June 17, 2009 - In the News

In a letter to the editors of Nature, David Victor submits the complicating and dangerous factors involved with a maximum 2 °Celsius target to rein in global warming by adopting a cumulative budget for carbon emissions. Governments need shorter-term goals that can translate into credible promises they make to each other and carry out now.

Correspondence

Global warming: why the 2 °C goal is a political delusion

Appeared in Nature, June 18, 2009

By David G. Victor

Sir

The papers by Malte Meinshausen and colleagues ('Greenhouse-gas emission targets for limiting global warming to 2 °C' Nature 458, 1158-1162; 2009) and by Myles Allen and colleagues ('Warming caused by cumulative carbon emissions towards the trillionth tonne' Nature 458, 1163-1166; 2009) suggest that society could limit global warming below the widely discussed goal of 2 °C by adopting a cumulative budget for carbon emissions. Although they do underscore the difficulties, their prescriptions are only marginally relevant for policy design.

Solving the carbon problem needs international coordination. Success depends on many factors, but paramount is the credibility of promises that governments make to each other through international agreements. The trouble with the Kyoto treaty was that for pivotal countries, notably the United States, the promises were not credible. Correcting that error is a central aspect of negotiations before the climate summit in Copenhagen in December.

Credible promises will make most countries willing to do even more: a cycle of cooperation could unfold. Essentially, all successful international regulatory regimes evolve this way, starting with modest promises that, if kept, create confidence and credibility for greater efforts later on.

The problem with long-term cumulative targets such as those Allen advocates is that they cannot readily be codified into anything governments will find credible. They lack immediacy for policy if governments decide to leave costly actions to their successors.

This is partly why Kyoto's 'budgets' lasted only five years (2008-12). Nobody thought that was long enough, but it was expected to force action to smoke out credibility. (In the United States, alas, the effort failed.)

Global, cumulative emission budgets are nothing new. But they will never gain traction because a government must translate them into something it can control, such as shorter-term emission targets; it can implement these through 'cap-and-trade' schemes or other kinds of tangible policy effort, such as carbon taxes or regulatory programmes. At best, broad cumulative budgets are a general guide for policy. At worst, they distract the debate from what governments can actually achieve.

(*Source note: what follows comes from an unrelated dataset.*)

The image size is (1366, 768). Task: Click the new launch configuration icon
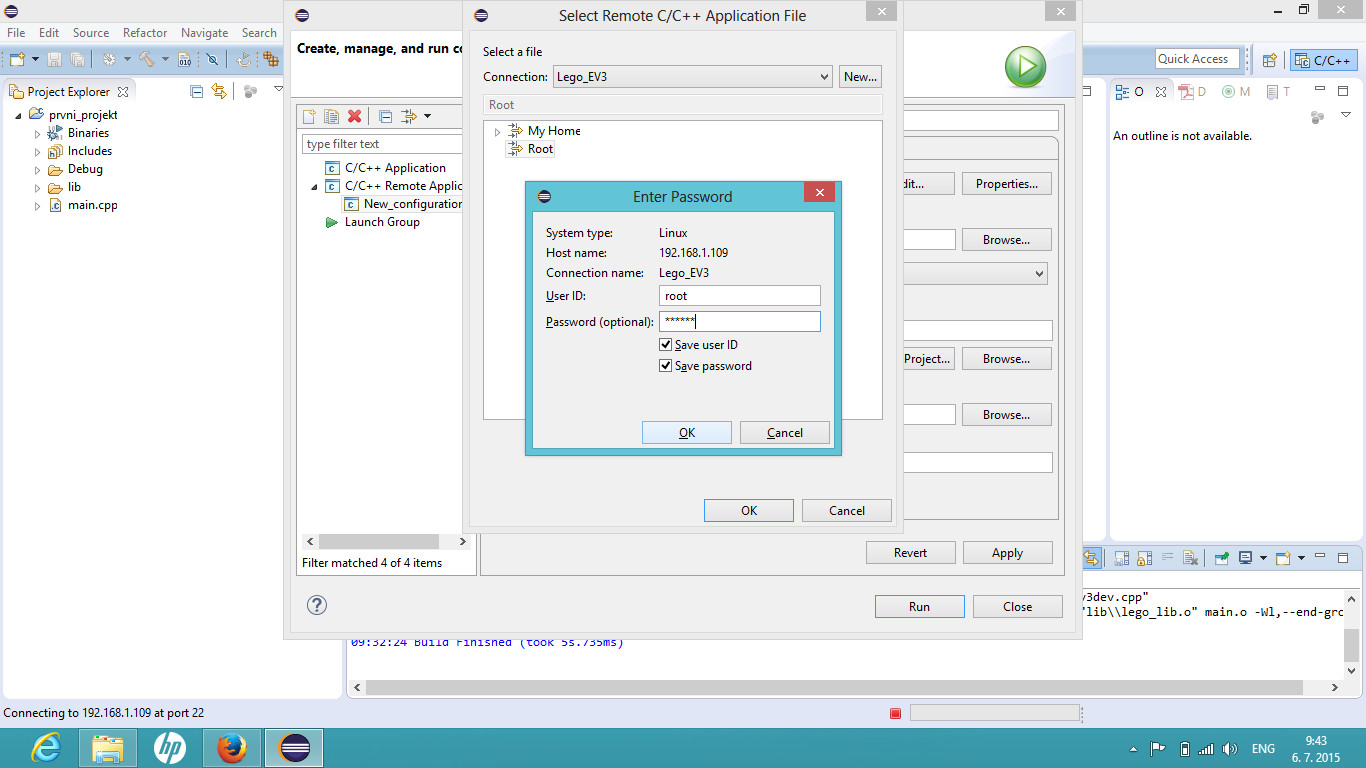(x=310, y=117)
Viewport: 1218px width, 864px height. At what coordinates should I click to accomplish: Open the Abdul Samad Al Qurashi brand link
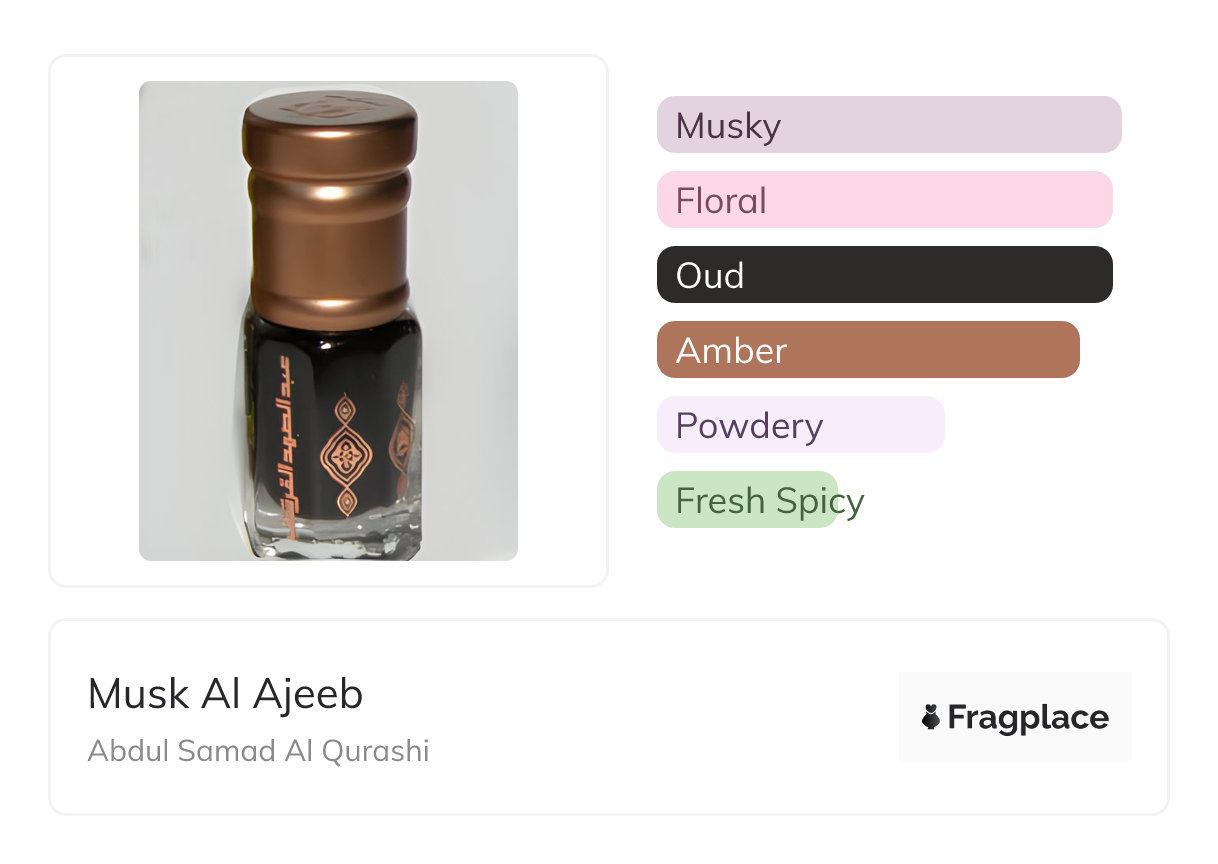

Your special issue of 30 April 2009 on 'The coming climate crunch' is also a timely reminder that the 2 °C target is a political delusion. Nobody knows what is safe - in part because the climate will be sensitive in unknown ways (as Meinshausen's paper shows) and also because safety depends on circumstances. There is no simple relationship between what governments can actually control and abstract goals such as a set limit to warming. Real outcomes might be plagued by interactions that doom the planet to warming of 2 °C (or more), whether or not emissions are cut. Even with a big dose of luck, the effort needed to get to 2 °C would be heroic, as Allen and colleagues indicate, and probably far beyond what real governments can achieve.

Being neither achievable nor safe, the target is becoming dangerous. The new papers are a reminder of how wrong-headed such goal-setting has become.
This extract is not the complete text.